■ WORK INSTRUCTION 1 ■
Answer these questions using the earnings-recovery passage below, one line each:
(a) How long did it take to get back to pre-crisis earnings after the GFC?
(b) Which parts of the market did Tadgell say would drive the earnings recovery?
(c) At what discount to the 20-year average are value stocks trading on average?
■ WORK INSTRUCTION 2 ■
List every stimulus measure the earnings-recovery passage below names.
■ WORK INSTRUCTION 3 ■
Please write the next few paragraphs of the earnings-recovery passage below, picking up after its final sentence.

Hamish Tadgell, SG Hiscock Australian equities portfolio manager, said looking back at previous cycles, typically it took three years to get back to pre-crisis earnings.

“If you look at the Global Financial Crisis (GFC) it took a lot longer and was a very slow recovery; it was nine years to get back to pre-crisis GFC earnings,” Tadgell said.

“We think the recovery this time around will not be like the GFC – there’s some important distinctions to make between the GFC and today – the GFC was a financial crisis and this is an event driven crisis.

“This time we’ve seen household cashflow actually rise through the recession, it’s very unusual that you see that which is a consequence of the massive stimulus, things like JobKeeper, mortgage furloughing and superannuation early release, etc.”

Tadgell said some sectors of the market, particularly technology and some consumer stocks, would drive earnings recovery.

“We’ve seen massive price-to-earnings (P/E) expansion; average versus high P/E stocks are 47 times in the market,” Tadgell said.

“That’s about an 80% premium to the 20-year average, whereas on the value side on average they’re trading at a 55% discount to the 20-year average.

“You have this massive dispersion as a result of clearly some big crisis and idiosyncratic issues.”

■ DATA SUPPLIED ■
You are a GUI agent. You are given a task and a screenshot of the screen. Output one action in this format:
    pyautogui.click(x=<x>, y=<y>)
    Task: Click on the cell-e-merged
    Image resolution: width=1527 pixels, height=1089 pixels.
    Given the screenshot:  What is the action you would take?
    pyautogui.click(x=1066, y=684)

■ TASK RESULT 1 ■
(a) Nine years.
(b) Technology and some consumer stocks.
(c) A 55% discount.

■ TASK RESULT 2 ■
JobKeeper
Mortgage furloughing
Superannuation early release

■ TASK RESULT 3 ■
The last decade had also seen massive outperformance for growth stocks when compared to value stocks.

“There’s been incredible outperformance, really driven by that low growth period post-GFC and declining bond rates,” Tadgell said.

“We’re now at a point where we think that bonds or interest rates have really reached their lower bounds.

“The ability to benefit materially from lower bond rates, and the valuation expansion for long duration stocks and high growth stocks is much reduced.”

From an investing perspective, Tadgell said the firm had structured their portfolio to capture the move to growth.

“There’s still some very good growth stocks or what we call structural compounders – companies that have a dominant position and strong competitive advantages,” Tadgell said.

“But we do think there is a need to reallocate some of the portfolio towards quality cyclicals, and over the last six to eight weeks we have been buying into quality cyclicals.

“[We] have moved 80% of our portfolio out of the structural compounder bucket and into quality cyclicals.”